Reduced TOR signaling extends chronological life span via increased respiration and upregulation of mitochondrial gene expression.

作者信息

Bonawitz Nicholas D, Chatenay-Lapointe Marc, Pan Yong, Shadel Gerald S

机构信息

Department of Pathology, Yale University School of Medicine, New Haven, CT 06520, USA.

出版信息

Cell Metab. 2007 Apr;5(4):265-77. doi: 10.1016/j.cmet.2007.02.009.

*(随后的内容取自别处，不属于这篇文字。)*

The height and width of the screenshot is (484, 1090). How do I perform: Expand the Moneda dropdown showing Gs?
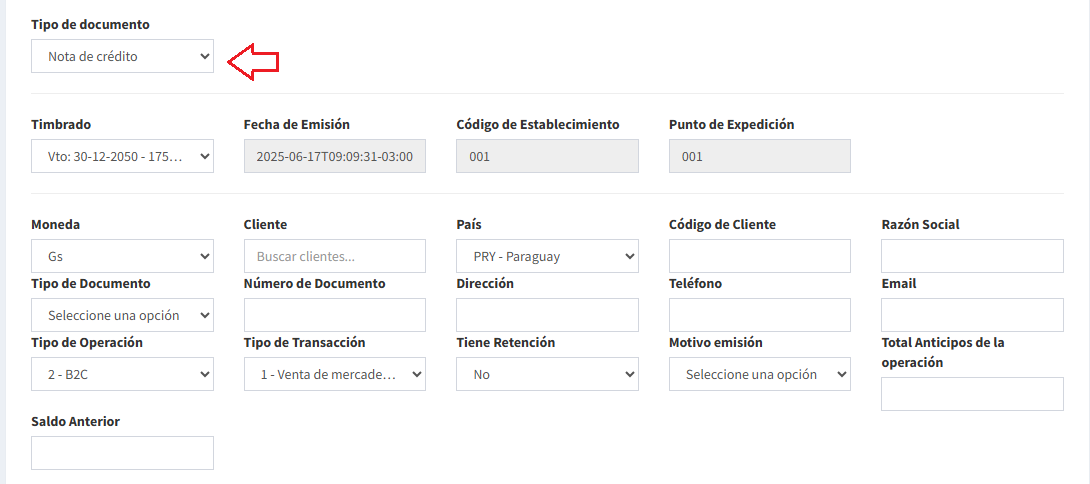[122, 257]
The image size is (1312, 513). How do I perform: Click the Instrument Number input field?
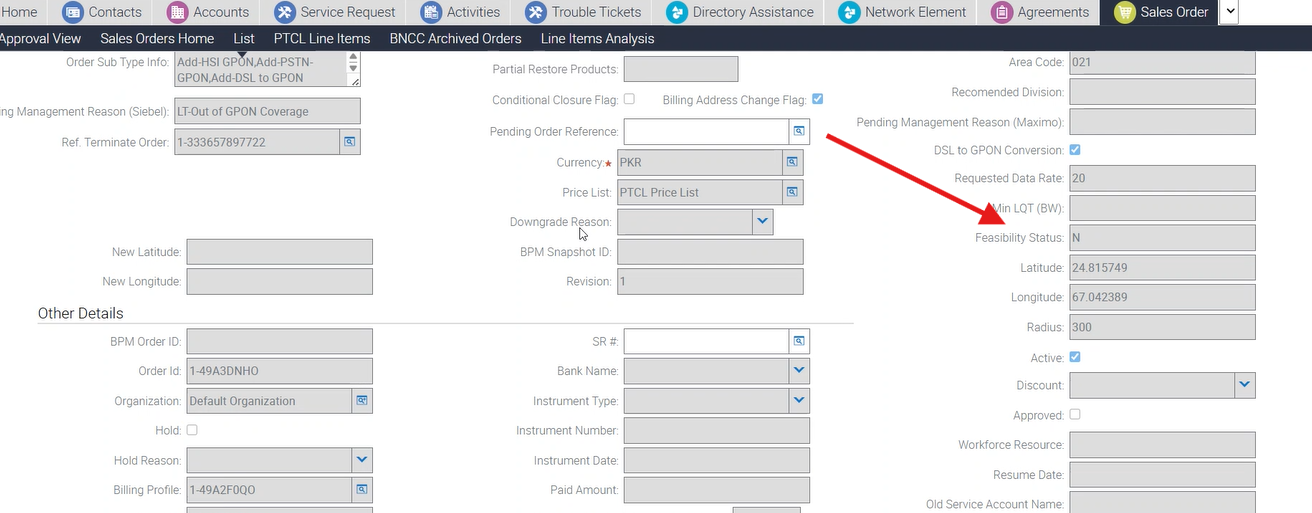click(716, 431)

DOI:10.1016/j.cmet.2007.02.009
PMID:17403371
原文链接:https://pmc.ncbi.nlm.nih.gov/articles/PMC3460550/
Abstract

The relationships between mitochondrial respiration, reactive oxygen species (ROS), and life span are complex and remain controversial. Inhibition of the target of rapamycin (TOR) signaling pathway extends life span in several model organisms. We show here that deletion of the TOR1 gene extends chronological life span in Saccharomyces cerevisiae, primarily by increasing mitochondrial respiration via enhanced translation of mtDNA-encoded oxidative phosphorylation complex subunits. Unlike previously reported pathways regulating chronological life span, we demonstrate that deletion of TOR1 delays aging independently of the antioxidant gene SOD2. Furthermore, wild-type and tor1 null strains differ in life span only when respiration competent and grown in normoxia in the presence of glucose. We propose that inhibition of TOR signaling causes derepression of respiration during growth in glucose and that the subsequent increase in mitochondrial oxygen consumption limits intracellular oxygen and ROS-mediated damage during glycolytic growth, leading to lower cellular ROS and extension of chronological life span.

摘要

线粒体呼吸、活性氧(ROS)与寿命之间的关系复杂且仍存在争议。雷帕霉素靶蛋白(TOR)信号通路的抑制可延长多种模式生物的寿命。我们在此表明,TOR1基因的缺失可延长酿酒酵母的时序寿命,主要是通过增强线粒体DNA编码的氧化磷酸化复合体亚基的翻译来增加线粒体呼吸。与先前报道的调节时序寿命的途径不同,我们证明TOR1的缺失可独立于抗氧化基因SOD2延缓衰老。此外,只有在呼吸功能正常且在葡萄糖存在下于常氧环境中生长时,野生型和tor1缺失菌株的寿命才会有所不同。我们提出,TOR信号的抑制会导致在葡萄糖生长过程中呼吸抑制解除,随后线粒体氧消耗的增加会限制糖酵解生长过程中细胞内的氧气和ROS介导的损伤,从而导致细胞内ROS水平降低及时序寿命延长。